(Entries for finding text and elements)
-- -- --
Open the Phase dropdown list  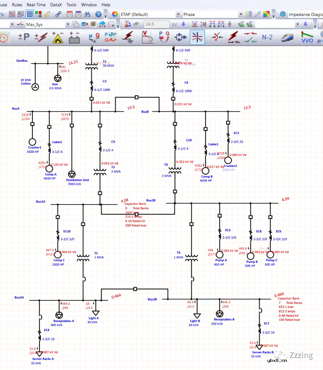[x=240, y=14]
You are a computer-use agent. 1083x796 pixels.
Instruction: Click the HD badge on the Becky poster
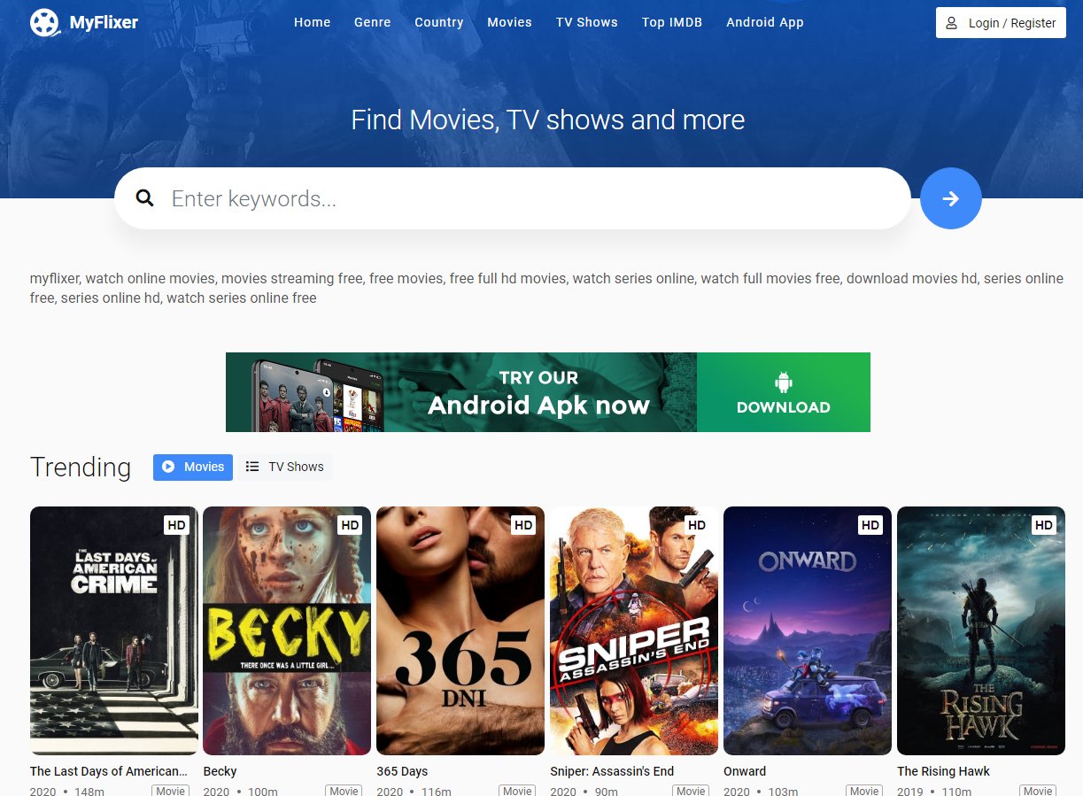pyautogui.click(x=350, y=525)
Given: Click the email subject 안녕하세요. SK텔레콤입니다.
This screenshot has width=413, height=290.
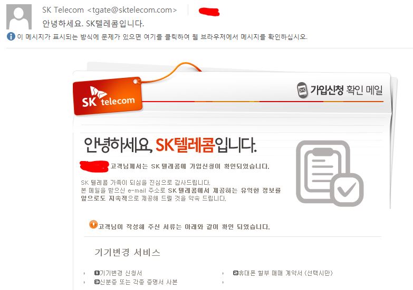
-- -- --
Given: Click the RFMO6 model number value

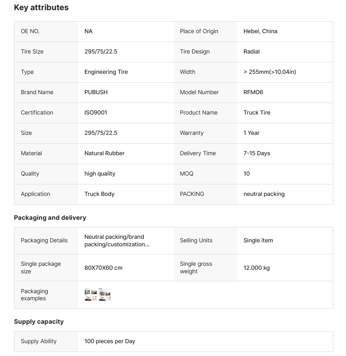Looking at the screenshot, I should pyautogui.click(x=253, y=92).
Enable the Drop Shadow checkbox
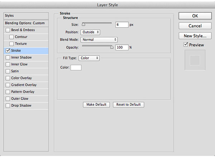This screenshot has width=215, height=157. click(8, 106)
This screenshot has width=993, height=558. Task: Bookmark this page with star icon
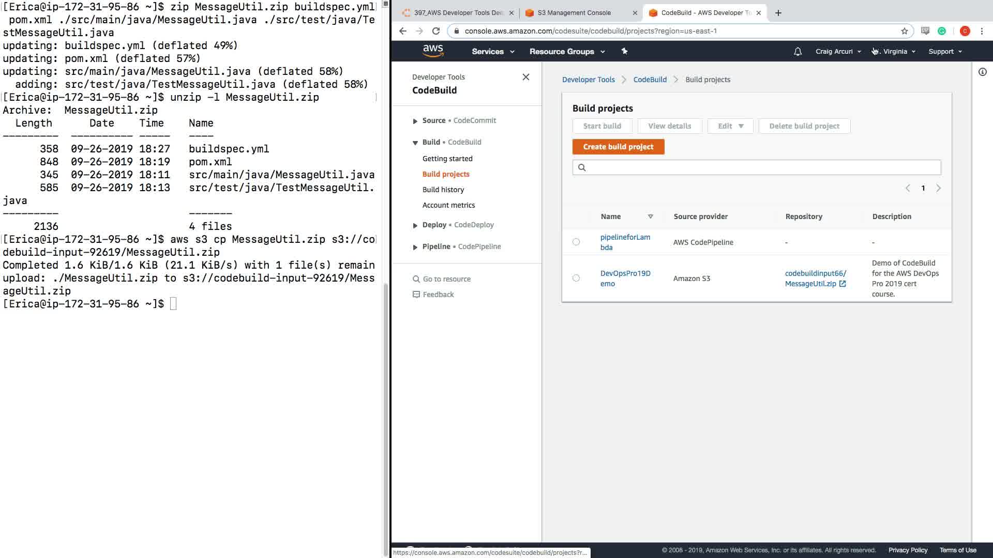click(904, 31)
-- -- --
Copy out the items from the line with "Given: Click the email" up to and including the line with "This screenshot has width=413, height=290.", word for word.

Given: Click the email subject 안녕하세요. SK텔레콤입니다.
This screenshot has width=413, height=290.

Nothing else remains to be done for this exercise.